Imagine someone who studies to become a great musician. In the course of training, this person connects so deeply with the spirit of the music that she is moved to help humanity by doing benefit concerts for charity and teaching those who don’t have the means to pay for lessons. We might say this person has really internalized the inner essence of the music, expressing her art not only through her instrument but through the whole of her life.

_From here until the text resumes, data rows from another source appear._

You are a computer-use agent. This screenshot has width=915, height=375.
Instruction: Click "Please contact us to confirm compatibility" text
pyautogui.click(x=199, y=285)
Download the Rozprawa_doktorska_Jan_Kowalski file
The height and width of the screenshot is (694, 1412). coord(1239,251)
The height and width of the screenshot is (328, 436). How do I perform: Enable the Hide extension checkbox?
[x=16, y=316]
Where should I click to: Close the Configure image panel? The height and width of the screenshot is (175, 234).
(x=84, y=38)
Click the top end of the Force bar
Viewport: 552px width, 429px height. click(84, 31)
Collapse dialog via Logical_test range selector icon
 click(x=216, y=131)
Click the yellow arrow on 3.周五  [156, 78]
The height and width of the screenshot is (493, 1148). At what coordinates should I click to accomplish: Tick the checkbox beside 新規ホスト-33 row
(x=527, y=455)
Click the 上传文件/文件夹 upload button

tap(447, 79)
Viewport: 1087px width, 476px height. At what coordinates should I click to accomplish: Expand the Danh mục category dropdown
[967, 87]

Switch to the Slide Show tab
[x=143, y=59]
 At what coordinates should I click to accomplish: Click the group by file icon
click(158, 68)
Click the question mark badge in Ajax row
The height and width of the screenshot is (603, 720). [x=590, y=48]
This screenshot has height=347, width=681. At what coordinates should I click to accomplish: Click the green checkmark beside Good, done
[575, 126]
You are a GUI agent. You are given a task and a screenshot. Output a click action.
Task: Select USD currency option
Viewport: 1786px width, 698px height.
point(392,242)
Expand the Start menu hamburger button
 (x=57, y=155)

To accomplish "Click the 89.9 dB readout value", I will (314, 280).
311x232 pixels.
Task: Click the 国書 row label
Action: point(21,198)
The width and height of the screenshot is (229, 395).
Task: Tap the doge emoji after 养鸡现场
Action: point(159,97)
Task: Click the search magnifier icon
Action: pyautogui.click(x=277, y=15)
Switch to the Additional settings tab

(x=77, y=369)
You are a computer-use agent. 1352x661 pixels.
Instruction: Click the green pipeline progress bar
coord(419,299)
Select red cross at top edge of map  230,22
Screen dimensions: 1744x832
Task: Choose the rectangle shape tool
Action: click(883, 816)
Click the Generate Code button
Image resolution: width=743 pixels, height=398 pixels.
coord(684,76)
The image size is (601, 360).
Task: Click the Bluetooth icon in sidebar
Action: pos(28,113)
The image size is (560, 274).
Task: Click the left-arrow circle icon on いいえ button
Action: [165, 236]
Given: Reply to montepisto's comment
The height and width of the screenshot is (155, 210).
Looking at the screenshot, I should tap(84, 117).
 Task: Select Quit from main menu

Now imagine someone who trains to become a better person, working on his character traits. He also raises money for charity, volunteers his time toward noble causes and learns to treat everyone with honor and compassion. Obviously, this is a wonderful thing, but would we call that person a musician? Would we say that person has mastered music because he also has the “essence” of music, just like the first example? Of course not. And yet, this is how many people see religion and spirituality. Like music, religion is an art. Its essence is surely expressed in living an ethical life, but it cannot be reduced to ethics, anymore than music or science or academics can. All these different fields can and should be used to help others, but they also have beauty and value in and of themselves. We might say the art of religion is the giving of form to the intangible realities of the spirit- of awe, surrender, devotion, love and, at the deepest level, transcendence of the ordinary dualistic nature of perception and feeling.
In this week’s parsha Lekh L’kha, Avram is told by the Divine to leave his birthplace and his father’s house to go to the “land that I will show you”. The “place of family” is our conditioning- it’s everything that is familiar to us. The “land” that is “shown” is the Great Secret hidden in plain sight- the awesome sacredness of Existence, normally hidden by our mind’s conditioning. To reach this spiritual world, we don’t need to “go” anywhere; it is already here! We do need to leave behind the familiar, and that means leaving behind our thinking, at least for long enough so that Reality to begin revealing Itself.
Once Avram enters the “land”, what does he do? He calls the Divine by name and builds an altar. That is, he begins to engage in the art of religion. The “land” is wild, just as the ineffable sacredness everywhere is wild. It doesn’t always express Itself in an obvious way, though sometimes It breaks forth into our lives without warning. But we have the power to shape our lives according to It’s sacred call. To respond to that call is the art of religion, the art of spiritual living.
What is the altar you are called to build? As we move from the lofty plane of the holidays into the day-to-day, how will you work to embody the spirit in your life at a deeper level than before?